(Data items)
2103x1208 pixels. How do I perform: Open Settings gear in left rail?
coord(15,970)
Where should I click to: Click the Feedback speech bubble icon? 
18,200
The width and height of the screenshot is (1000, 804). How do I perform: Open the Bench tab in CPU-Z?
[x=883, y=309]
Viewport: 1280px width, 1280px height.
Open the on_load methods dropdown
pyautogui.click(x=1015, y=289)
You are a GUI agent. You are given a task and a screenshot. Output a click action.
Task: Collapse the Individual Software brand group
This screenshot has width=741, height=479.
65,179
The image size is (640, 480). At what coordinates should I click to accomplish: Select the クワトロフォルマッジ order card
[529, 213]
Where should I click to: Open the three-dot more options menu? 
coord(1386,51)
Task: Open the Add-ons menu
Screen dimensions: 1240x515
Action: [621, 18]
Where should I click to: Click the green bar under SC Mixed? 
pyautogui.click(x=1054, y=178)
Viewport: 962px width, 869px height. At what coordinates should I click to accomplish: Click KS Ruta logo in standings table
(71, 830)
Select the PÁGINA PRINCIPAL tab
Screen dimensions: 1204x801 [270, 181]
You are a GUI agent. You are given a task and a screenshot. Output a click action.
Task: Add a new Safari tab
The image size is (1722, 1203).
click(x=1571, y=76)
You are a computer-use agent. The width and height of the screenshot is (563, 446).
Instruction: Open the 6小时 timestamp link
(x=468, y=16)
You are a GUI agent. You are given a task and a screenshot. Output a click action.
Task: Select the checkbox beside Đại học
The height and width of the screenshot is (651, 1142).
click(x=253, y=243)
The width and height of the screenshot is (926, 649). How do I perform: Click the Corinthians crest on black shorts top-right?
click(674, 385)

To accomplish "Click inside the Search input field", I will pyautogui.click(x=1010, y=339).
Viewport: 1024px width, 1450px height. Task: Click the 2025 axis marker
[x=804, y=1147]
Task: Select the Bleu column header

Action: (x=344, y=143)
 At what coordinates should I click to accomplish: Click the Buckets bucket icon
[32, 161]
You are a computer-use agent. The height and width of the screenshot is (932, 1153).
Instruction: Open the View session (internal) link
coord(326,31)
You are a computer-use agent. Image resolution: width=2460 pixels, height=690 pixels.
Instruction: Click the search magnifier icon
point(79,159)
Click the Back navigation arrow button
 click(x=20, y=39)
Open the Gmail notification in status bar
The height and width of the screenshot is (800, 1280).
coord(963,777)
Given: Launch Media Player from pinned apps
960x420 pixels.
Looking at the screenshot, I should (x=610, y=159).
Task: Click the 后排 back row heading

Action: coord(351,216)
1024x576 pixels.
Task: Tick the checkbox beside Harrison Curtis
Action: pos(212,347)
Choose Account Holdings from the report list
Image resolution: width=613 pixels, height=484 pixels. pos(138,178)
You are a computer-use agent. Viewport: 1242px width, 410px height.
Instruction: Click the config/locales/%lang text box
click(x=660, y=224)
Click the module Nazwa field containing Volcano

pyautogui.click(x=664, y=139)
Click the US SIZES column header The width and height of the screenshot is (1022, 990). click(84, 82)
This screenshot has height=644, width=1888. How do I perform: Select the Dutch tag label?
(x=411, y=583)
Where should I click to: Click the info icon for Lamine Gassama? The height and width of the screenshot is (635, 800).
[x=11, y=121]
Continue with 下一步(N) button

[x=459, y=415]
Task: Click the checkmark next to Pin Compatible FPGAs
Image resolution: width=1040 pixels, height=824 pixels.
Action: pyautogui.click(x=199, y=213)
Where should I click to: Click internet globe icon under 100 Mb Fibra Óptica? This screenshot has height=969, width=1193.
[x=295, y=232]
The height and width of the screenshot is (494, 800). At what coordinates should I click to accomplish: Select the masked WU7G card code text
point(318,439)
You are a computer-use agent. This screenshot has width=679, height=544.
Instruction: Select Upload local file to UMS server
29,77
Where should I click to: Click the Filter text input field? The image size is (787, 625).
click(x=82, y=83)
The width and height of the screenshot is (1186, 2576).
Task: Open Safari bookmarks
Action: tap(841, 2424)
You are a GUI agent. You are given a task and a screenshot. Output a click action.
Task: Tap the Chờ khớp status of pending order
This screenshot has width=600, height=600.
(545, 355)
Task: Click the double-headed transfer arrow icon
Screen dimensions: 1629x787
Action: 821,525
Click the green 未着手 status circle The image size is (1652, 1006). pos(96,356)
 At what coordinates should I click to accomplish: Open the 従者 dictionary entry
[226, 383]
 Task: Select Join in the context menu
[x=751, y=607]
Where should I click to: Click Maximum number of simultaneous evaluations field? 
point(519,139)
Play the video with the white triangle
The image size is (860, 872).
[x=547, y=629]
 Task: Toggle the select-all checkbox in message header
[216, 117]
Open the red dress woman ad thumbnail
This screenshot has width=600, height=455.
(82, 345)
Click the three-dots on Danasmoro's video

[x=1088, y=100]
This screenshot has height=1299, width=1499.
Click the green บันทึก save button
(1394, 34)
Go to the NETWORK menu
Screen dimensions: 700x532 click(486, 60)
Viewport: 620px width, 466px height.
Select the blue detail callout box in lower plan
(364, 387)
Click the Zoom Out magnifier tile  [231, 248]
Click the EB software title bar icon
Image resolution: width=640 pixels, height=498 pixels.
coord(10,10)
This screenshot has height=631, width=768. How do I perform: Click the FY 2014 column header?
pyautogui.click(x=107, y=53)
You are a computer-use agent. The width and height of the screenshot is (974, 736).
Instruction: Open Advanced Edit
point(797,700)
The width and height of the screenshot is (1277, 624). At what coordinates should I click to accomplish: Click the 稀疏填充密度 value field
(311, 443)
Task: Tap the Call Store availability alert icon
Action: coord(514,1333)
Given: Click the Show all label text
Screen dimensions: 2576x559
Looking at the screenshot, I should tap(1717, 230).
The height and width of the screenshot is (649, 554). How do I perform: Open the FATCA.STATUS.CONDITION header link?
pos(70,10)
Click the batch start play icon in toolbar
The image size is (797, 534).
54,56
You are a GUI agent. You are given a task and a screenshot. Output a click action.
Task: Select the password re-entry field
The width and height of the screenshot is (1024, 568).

--- WHAT TO WORK ON ---
The records above, in their entirety, need to be set down again exactly.

--- TASK RESPONSE ---
2103x1208 pixels. How do I perform: Open Settings gear in left rail?
coord(15,970)
Where should I click to: Click the Feedback speech bubble icon? 
18,200
The width and height of the screenshot is (1000, 804). How do I perform: Open the Bench tab in CPU-Z?
[x=883, y=309]
Viewport: 1280px width, 1280px height.
Open the on_load methods dropdown
pyautogui.click(x=1015, y=289)
You are a GUI agent. You are given a task and a screenshot. Output a click action.
Task: Collapse the Individual Software brand group
This screenshot has width=741, height=479.
65,179
The image size is (640, 480). At what coordinates should I click to accomplish: Select the クワトロフォルマッジ order card
[529, 213]
Where should I click to: Open the three-dot more options menu? 
coord(1386,51)
Task: Open the Add-ons menu
Screen dimensions: 1240x515
Action: [621, 18]
Where should I click to: Click the green bar under SC Mixed? 
pyautogui.click(x=1054, y=178)
Viewport: 962px width, 869px height. At what coordinates should I click to accomplish: Click KS Ruta logo in standings table
(71, 830)
Select the PÁGINA PRINCIPAL tab
Screen dimensions: 1204x801 [270, 181]
You are a GUI agent. You are given a task and a screenshot. Output a click action.
Task: Add a new Safari tab
The image size is (1722, 1203).
click(x=1571, y=76)
You are a computer-use agent. The width and height of the screenshot is (563, 446).
Instruction: Open the 6小时 timestamp link
(x=468, y=16)
You are a GUI agent. You are given a task and a screenshot. Output a click action.
Task: Select the checkbox beside Đại học
The height and width of the screenshot is (651, 1142).
click(x=253, y=243)
The width and height of the screenshot is (926, 649). How do I perform: Click the Corinthians crest on black shorts top-right?
click(674, 385)

To accomplish "Click inside the Search input field", I will pyautogui.click(x=1010, y=339).
Viewport: 1024px width, 1450px height. Task: Click the 2025 axis marker
[x=804, y=1147]
Task: Select the Bleu column header

Action: (x=344, y=143)
 At what coordinates should I click to accomplish: Click the Buckets bucket icon
[32, 161]
You are a computer-use agent. The height and width of the screenshot is (932, 1153).
Instruction: Open the View session (internal) link
coord(326,31)
You are a computer-use agent. Image resolution: width=2460 pixels, height=690 pixels.
Instruction: Click the search magnifier icon
point(79,159)
Click the Back navigation arrow button
 click(x=20, y=39)
Open the Gmail notification in status bar
The height and width of the screenshot is (800, 1280).
coord(963,777)
Given: Launch Media Player from pinned apps
960x420 pixels.
Looking at the screenshot, I should (x=610, y=159).
Task: Click the 后排 back row heading

Action: coord(351,216)
1024x576 pixels.
Task: Tick the checkbox beside Harrison Curtis
Action: pos(212,347)
Choose Account Holdings from the report list
Image resolution: width=613 pixels, height=484 pixels. pos(138,178)
You are a computer-use agent. Viewport: 1242px width, 410px height.
Instruction: Click the config/locales/%lang text box
click(x=660, y=224)
Click the module Nazwa field containing Volcano

pyautogui.click(x=664, y=139)
Click the US SIZES column header The width and height of the screenshot is (1022, 990). click(84, 82)
This screenshot has height=644, width=1888. How do I perform: Select the Dutch tag label?
(x=411, y=583)
Where should I click to: Click the info icon for Lamine Gassama? The height and width of the screenshot is (635, 800).
[x=11, y=121]
Continue with 下一步(N) button

[x=459, y=415]
Task: Click the checkmark next to Pin Compatible FPGAs
Image resolution: width=1040 pixels, height=824 pixels.
Action: pyautogui.click(x=199, y=213)
Where should I click to: Click internet globe icon under 100 Mb Fibra Óptica? This screenshot has height=969, width=1193.
[x=295, y=232]
The height and width of the screenshot is (494, 800). At what coordinates should I click to accomplish: Select the masked WU7G card code text
point(318,439)
You are a computer-use agent. This screenshot has width=679, height=544.
Instruction: Select Upload local file to UMS server
29,77
Where should I click to: Click the Filter text input field? The image size is (787, 625).
click(x=82, y=83)
The width and height of the screenshot is (1186, 2576).
Task: Open Safari bookmarks
Action: tap(841, 2424)
You are a GUI agent. You are given a task and a screenshot. Output a click action.
Task: Tap the Chờ khớp status of pending order
This screenshot has width=600, height=600.
(545, 355)
Task: Click the double-headed transfer arrow icon
Screen dimensions: 1629x787
Action: 821,525
Click the green 未着手 status circle The image size is (1652, 1006). pos(96,356)
 At what coordinates should I click to accomplish: Open the 従者 dictionary entry
[226, 383]
 Task: Select Join in the context menu
[x=751, y=607]
Where should I click to: Click Maximum number of simultaneous evaluations field? 
point(519,139)
Play the video with the white triangle
The image size is (860, 872).
[x=547, y=629]
 Task: Toggle the select-all checkbox in message header
[216, 117]
Open the red dress woman ad thumbnail
This screenshot has width=600, height=455.
(82, 345)
Click the three-dots on Danasmoro's video

[x=1088, y=100]
This screenshot has height=1299, width=1499.
Click the green บันทึก save button
(1394, 34)
Go to the NETWORK menu
Screen dimensions: 700x532 click(486, 60)
Viewport: 620px width, 466px height.
Select the blue detail callout box in lower plan
(364, 387)
Click the Zoom Out magnifier tile  [231, 248]
Click the EB software title bar icon
Image resolution: width=640 pixels, height=498 pixels.
coord(10,10)
This screenshot has height=631, width=768. How do I perform: Click the FY 2014 column header?
pyautogui.click(x=107, y=53)
You are a computer-use agent. The width and height of the screenshot is (974, 736).
Instruction: Open Advanced Edit
point(797,700)
The width and height of the screenshot is (1277, 624). At what coordinates should I click to accomplish: Click the 稀疏填充密度 value field
(311, 443)
Task: Tap the Call Store availability alert icon
Action: coord(514,1333)
Given: Click the Show all label text
Screen dimensions: 2576x559
Looking at the screenshot, I should tap(1717, 230).
The height and width of the screenshot is (649, 554). How do I perform: Open the FATCA.STATUS.CONDITION header link?
pos(70,10)
Click the batch start play icon in toolbar
The image size is (797, 534).
54,56
You are a GUI agent. You are given a task and a screenshot. Output a click action.
Task: Select the password re-entry field
The width and height of the screenshot is (1024, 568).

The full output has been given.